Author:         Jan Nijtmans <[email protected]>
State:          Final
Type:           Project
Vote:           Done
Created:        7-April-2019
Post-History:   
Keywords:       Tcl
Tcl-Version:    9.0
Tcl-Branch:     regexp-api-64bit

Abstract

This TIP proposes to modify struct Tcl_RegExpInfo and struct Tcl_RegExpIndices, such that the fields indicating indexes change from type int to type size_t.

Rationale

This TIP should have been part of TIP #502 (Index Value Reform) and/or TIP #494 (More use of size_t in Tcl 9), but it was overlooked. Without changing this public API, regular expression indexes never can exceed 2GiB in value.

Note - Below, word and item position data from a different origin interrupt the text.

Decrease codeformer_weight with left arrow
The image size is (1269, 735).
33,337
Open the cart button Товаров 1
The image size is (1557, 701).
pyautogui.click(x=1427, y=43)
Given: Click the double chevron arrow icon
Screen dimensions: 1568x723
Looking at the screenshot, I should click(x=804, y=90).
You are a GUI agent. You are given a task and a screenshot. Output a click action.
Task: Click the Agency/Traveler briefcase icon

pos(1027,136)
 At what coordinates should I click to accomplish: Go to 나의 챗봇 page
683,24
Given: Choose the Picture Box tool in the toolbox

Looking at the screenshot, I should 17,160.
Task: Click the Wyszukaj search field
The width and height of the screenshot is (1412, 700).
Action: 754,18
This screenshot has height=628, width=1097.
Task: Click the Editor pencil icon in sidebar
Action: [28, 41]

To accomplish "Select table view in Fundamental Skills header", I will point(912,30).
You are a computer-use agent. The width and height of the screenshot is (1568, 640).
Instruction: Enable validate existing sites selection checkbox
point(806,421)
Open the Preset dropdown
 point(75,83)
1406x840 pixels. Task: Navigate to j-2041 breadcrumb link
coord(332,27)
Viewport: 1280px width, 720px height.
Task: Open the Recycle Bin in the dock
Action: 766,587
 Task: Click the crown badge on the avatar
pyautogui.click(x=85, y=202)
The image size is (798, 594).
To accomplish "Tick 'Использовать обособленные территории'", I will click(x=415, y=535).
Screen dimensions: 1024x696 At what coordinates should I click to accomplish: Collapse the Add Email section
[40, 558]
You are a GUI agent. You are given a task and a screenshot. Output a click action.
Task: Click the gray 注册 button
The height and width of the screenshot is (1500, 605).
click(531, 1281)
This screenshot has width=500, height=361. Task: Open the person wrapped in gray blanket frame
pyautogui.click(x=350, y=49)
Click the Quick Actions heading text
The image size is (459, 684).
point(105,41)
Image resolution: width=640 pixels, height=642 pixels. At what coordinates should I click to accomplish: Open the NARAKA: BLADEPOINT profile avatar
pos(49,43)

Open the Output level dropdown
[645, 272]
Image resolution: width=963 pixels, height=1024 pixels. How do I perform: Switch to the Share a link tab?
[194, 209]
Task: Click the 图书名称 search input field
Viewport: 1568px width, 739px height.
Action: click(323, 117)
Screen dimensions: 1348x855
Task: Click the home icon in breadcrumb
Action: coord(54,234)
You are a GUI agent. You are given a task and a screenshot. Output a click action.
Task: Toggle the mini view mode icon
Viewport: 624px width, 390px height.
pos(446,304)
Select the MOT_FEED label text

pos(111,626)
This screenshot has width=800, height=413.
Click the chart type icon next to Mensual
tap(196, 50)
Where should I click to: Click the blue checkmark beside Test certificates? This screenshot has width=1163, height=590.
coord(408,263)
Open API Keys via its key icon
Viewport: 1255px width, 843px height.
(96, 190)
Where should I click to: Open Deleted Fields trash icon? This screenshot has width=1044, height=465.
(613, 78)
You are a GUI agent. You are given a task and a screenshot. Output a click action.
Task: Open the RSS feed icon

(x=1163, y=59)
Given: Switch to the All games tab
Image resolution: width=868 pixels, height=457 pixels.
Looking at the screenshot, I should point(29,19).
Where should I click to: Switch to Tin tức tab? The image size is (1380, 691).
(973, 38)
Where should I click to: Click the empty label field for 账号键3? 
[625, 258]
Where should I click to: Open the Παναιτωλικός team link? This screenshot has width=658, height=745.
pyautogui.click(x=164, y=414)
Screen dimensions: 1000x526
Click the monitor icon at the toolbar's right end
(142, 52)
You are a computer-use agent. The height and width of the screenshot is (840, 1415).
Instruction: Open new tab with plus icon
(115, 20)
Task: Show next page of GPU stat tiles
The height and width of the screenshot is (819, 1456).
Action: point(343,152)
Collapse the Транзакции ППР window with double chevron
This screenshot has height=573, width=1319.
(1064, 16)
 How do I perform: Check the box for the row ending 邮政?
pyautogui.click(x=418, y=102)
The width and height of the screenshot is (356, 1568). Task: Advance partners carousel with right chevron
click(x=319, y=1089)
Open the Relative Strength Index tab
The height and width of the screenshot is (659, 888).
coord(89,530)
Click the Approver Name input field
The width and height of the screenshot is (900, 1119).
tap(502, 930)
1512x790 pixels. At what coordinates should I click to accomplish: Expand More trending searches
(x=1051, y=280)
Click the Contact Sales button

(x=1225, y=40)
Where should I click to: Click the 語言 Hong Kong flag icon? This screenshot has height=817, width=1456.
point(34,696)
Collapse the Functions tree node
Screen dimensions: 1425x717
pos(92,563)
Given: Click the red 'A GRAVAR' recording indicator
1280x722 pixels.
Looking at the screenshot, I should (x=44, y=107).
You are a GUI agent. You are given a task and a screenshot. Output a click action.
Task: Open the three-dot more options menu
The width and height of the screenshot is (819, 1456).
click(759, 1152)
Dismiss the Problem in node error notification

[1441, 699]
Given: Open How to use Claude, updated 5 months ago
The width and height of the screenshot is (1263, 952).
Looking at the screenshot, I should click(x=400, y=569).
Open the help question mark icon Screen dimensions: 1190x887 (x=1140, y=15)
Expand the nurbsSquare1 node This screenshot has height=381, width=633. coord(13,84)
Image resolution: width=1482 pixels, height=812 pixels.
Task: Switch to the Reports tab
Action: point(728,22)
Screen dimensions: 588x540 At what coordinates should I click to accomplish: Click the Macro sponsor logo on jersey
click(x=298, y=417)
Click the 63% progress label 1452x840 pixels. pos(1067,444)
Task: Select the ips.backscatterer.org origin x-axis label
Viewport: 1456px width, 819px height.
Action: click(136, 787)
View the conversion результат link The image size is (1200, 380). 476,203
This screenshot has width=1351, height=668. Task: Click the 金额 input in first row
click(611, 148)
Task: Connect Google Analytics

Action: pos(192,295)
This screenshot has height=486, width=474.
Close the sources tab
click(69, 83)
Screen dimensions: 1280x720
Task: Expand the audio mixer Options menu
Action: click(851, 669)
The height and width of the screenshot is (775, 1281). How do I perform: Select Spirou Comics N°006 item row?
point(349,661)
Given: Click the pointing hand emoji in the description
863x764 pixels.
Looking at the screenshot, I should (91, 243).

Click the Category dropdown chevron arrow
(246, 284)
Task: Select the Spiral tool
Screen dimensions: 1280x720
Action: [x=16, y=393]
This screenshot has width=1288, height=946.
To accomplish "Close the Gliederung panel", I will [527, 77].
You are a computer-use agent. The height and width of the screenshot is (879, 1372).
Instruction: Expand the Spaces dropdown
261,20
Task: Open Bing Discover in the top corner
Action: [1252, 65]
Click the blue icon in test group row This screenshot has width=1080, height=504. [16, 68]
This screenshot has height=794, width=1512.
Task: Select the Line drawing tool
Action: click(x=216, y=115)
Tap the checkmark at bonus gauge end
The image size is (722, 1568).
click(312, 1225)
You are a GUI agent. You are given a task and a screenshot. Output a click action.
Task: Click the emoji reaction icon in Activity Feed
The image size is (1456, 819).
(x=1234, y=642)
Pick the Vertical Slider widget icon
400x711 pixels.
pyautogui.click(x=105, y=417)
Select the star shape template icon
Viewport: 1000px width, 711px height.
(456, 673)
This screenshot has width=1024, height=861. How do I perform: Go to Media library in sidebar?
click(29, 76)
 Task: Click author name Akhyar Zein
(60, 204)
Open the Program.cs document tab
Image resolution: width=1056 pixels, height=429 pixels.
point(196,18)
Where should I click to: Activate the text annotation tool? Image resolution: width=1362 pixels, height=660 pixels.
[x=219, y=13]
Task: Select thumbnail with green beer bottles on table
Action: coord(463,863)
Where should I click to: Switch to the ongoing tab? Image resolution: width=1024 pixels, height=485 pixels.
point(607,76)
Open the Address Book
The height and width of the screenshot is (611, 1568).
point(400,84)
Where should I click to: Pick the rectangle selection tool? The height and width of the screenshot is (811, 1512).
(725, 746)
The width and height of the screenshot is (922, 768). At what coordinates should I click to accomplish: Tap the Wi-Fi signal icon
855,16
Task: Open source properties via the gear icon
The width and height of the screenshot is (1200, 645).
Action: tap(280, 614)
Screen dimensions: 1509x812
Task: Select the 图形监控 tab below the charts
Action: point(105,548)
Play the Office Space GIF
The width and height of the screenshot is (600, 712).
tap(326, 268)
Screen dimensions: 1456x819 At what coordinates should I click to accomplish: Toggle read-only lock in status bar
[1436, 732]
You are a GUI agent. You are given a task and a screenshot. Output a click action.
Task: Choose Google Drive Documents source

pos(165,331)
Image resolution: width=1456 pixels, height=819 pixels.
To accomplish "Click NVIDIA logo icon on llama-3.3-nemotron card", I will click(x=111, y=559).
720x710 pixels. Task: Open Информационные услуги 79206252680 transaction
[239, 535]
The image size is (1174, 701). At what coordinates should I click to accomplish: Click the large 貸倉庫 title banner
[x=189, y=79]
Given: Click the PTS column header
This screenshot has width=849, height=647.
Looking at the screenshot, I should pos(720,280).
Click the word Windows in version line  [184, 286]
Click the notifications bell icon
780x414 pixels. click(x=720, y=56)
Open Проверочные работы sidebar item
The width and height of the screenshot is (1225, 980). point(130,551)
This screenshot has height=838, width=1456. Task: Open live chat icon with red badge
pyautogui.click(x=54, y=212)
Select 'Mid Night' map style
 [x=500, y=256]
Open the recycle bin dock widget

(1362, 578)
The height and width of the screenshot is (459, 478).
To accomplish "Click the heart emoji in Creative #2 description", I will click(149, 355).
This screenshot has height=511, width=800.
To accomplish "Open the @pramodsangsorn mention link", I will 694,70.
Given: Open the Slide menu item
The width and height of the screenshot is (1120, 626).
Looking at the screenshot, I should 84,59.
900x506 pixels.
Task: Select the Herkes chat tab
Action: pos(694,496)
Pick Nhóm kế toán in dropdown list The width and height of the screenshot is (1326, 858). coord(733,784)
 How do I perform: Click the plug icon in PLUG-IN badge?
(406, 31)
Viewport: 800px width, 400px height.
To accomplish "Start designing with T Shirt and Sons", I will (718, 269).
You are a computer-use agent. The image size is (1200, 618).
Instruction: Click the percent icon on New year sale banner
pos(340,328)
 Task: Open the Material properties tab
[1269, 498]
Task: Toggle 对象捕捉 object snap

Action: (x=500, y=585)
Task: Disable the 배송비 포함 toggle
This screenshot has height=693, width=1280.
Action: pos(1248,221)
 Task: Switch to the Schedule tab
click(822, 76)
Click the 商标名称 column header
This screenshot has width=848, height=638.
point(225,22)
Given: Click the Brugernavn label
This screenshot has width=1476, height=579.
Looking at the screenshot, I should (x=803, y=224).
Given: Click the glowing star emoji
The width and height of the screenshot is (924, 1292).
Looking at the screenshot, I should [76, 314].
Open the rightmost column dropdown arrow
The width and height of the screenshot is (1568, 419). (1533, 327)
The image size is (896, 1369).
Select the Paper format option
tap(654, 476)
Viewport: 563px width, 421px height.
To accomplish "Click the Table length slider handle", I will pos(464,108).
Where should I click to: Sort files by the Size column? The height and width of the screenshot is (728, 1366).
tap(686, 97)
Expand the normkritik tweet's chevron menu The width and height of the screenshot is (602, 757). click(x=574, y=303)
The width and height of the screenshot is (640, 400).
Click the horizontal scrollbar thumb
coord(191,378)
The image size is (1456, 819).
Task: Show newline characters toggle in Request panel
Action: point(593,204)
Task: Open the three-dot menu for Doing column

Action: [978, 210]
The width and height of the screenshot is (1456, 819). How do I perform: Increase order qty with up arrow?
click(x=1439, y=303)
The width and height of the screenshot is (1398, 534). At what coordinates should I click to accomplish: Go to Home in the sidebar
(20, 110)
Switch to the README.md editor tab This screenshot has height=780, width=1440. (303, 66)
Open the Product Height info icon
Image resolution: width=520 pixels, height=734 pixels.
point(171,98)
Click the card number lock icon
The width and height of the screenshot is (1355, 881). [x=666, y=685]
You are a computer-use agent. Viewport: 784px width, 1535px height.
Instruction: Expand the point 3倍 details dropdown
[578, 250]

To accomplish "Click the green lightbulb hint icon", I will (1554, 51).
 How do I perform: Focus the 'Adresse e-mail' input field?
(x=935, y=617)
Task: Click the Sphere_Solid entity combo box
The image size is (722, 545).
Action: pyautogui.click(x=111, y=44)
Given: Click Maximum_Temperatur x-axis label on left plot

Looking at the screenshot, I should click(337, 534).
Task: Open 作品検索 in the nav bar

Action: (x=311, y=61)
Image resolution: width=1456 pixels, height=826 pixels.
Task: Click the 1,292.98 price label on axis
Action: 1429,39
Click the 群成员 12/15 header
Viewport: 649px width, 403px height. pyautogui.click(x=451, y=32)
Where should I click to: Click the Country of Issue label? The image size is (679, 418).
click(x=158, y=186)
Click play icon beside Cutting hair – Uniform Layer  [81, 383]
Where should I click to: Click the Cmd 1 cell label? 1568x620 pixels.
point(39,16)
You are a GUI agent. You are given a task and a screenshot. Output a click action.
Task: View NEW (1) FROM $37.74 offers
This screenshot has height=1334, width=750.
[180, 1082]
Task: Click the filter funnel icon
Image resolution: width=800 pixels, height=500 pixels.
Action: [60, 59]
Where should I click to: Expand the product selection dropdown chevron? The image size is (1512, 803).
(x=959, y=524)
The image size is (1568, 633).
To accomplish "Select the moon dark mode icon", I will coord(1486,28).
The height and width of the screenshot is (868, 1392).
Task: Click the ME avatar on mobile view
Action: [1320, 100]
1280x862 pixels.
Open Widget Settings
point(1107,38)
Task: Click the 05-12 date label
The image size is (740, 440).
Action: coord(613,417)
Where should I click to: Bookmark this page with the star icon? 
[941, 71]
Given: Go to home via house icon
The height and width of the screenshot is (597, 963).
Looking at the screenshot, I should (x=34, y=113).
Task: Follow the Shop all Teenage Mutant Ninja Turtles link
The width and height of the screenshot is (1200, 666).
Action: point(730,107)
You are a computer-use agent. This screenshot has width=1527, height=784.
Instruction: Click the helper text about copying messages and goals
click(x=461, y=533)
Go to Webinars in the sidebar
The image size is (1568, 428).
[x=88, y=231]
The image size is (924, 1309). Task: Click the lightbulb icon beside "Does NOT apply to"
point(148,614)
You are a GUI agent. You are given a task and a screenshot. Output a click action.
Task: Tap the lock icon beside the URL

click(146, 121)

Specification and Documentation

Here are the new struct definitions:

typedef struct Tcl_RegExpInfo {
    size_t nsubs;
    Tcl_RegExpIndices *matches;
    size_t extendStart;
} Tcl_RegExpInfo;

typedef struct Tcl_RegExpIndices {
    size_t start;
    size_t end;
} Tcl_RegExpIndices;

Also a new macro TCL_INDEX_NONE will be provided, which is the value of the start and end fields when there is no match. This macro will be provided to 8.7 as well, but in Tcl 8.7 it will have the value (-1).

Implementation

An implementation of this TIP is present in the regexp-api-64bit branch.

Copyright

This document has been placed in the public domain.